この壕はどのような方法で作り上げられたものなのか。壕の中ではどんな生活をして、何が起こったのだろうか。

訪れる前、上記のようなことを事前に調べていましたが、想像していたよりもずっと過酷な環境でした。

地下壕へ

階段の手前には円形の部屋があり、ここで線香を手向けて戦没者のご冥福を祈ります。

壁には工具が展示されているのですが、近づいてみると

これは地下壕をつくった際に使われた「つるはし」なのだそうです。1944年の8月から12月の5ヶ月間で工事が行われましたが、重機のようなものはなく、これらの工具を使って3千人の海軍設営隊による人力で掘り進められました。

設営当時は電気が通っておらず、換気もまともに行われていなかったという状況。掘った際に出た土についても、棒と綱で作られた「もっこ」を使って運び出されたのだそうです。

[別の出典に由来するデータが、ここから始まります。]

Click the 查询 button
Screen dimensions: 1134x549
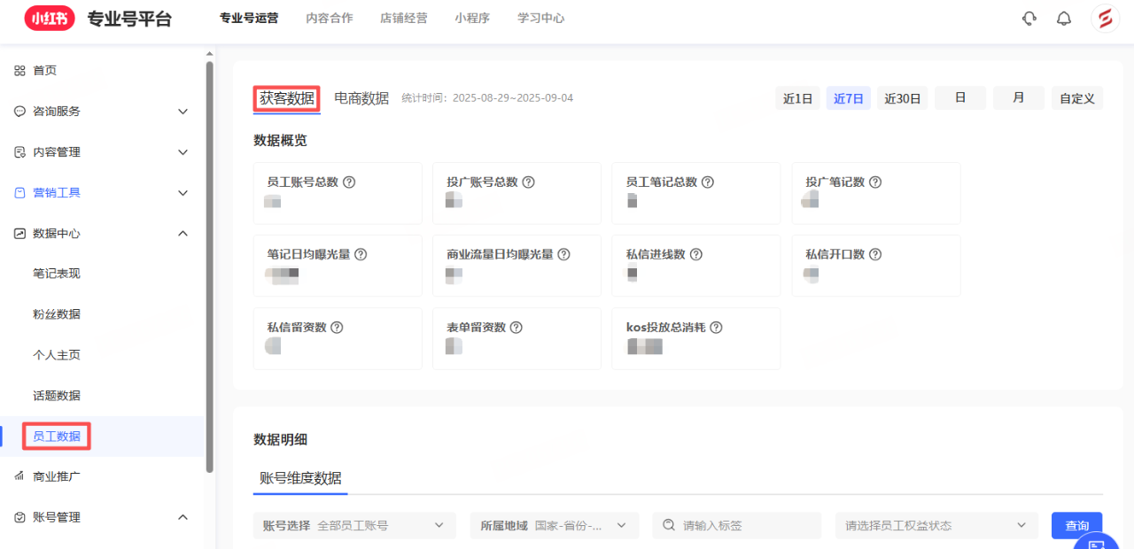coord(1076,525)
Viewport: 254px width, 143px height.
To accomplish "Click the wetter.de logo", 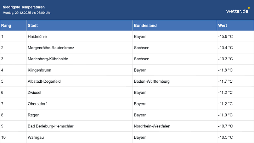I will pos(238,11).
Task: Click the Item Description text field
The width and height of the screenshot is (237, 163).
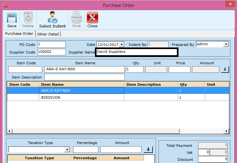Action: coord(84,77)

周辺にもいくつか地下壕がつくられましたが、機密情報を守る目的で海軍のみで掘ったこの司令部壕とは異なり、現地の人で構成された設営隊によって工事が進められました。

階段の入口。

過去には地下壕から階段を上って資料室という見学ルートになっていたそうですが、今は階段を降りて最後に地下壕を見学するという流れです。

深さは約20メートルあり、当然ですが、壕内に音楽などはなく無音。自分の足音と送風機の音だけが響いている状態です。100段以上真っ直ぐ続いていく階段を1歩ずつ降りていくたびに緊張が増していきます。

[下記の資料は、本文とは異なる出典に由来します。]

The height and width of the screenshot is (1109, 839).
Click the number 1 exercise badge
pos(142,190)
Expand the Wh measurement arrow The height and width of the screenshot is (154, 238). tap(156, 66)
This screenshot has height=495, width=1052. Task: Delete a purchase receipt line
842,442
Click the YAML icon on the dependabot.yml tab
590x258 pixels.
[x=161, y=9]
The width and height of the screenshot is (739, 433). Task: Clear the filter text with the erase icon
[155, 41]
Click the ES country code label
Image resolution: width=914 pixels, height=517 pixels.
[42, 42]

壕内は全長450メートルありますが、公開されているのは300メートルの道と各部屋。上の写真のように分岐した道がいくつかあって各部屋が設けられています。

最も細い道は大人1人しか通れず、ギリギリ人とすれ違えるほどの幅。写真左の壁面には工具で削られた跡が残っています。

壕内で最も広い幅の道。兵士が行き来する壕の中心だったと思われます。大人2人が並んで歩ける幅は確保されています。

当初は司令部壕として海軍の幹部が主な収容者でしたが、戦闘が進んでいくにつれ、壕内に逃げ込んだ兵士も対象となり、最終的には4千人がここで休息を取っていたそうです。

当時の様子を伝える絵が展示されています。この通路に何十人、何百人もの人が横になって睡眠を取っていたとは・・・。想像し難い光景です。

日が当たらないとはいえ、沖縄戦が繰り広げられていた時期(季節としては春から初夏)や沖縄の気候を踏まえると、蒸し暑さ、壕内の臭い、不十分な衛生環境。寝泊まりすることも難しい状況だったことがわかります。

見学する順路として、最初に通る部屋がこの作戦室。

幹部らが作戦を練るために使われたとして、この場含めていくつかの重要な部屋の壁は漆喰、コンクリートで固められています。

全国にもいくつか残されている地下壕の中には、巨大な作戦室が作られるケースもありますが、ここは7.5平米。天井も高くないので、体感的に狭く感じますが、机を置いて数名が入って話し合うには十分な広さです。

次に向かったのは、他の部屋とは少し暗い明かりで室内が照らされている幕僚室。
司令官の補佐として、小禄地区の防衛計画を立てるといった実務が行われていた部屋にあたります。

こちらも同じく漆喰で固められていて、作戦室よりも少し広く10平米です。

奥に進むと壁面に無数の穴が空いていることがわかります。穴の大きさは様々で何か飛び散ったように広範囲に及んでいます。

壁の穴は、激しい戦闘によって追い込まれた大田司令官とともに自決した幕僚がその際に使った手榴弾の破片とみられています。

壕内にいて何度も感じたことですが、出来事を明確に示す実物を目の前にしながらも、ここで起きたことが信じられない。という不思議な感覚。

見学をしながら、かなり動揺していたと思います。

本来は史料に向き合って歴史を学ぶといったことをしたかったのですが、それどころではなく、自分でもよくわからない気持ちを落ち着かせようとしていました。

他の部屋は次の回に分けたいと思います。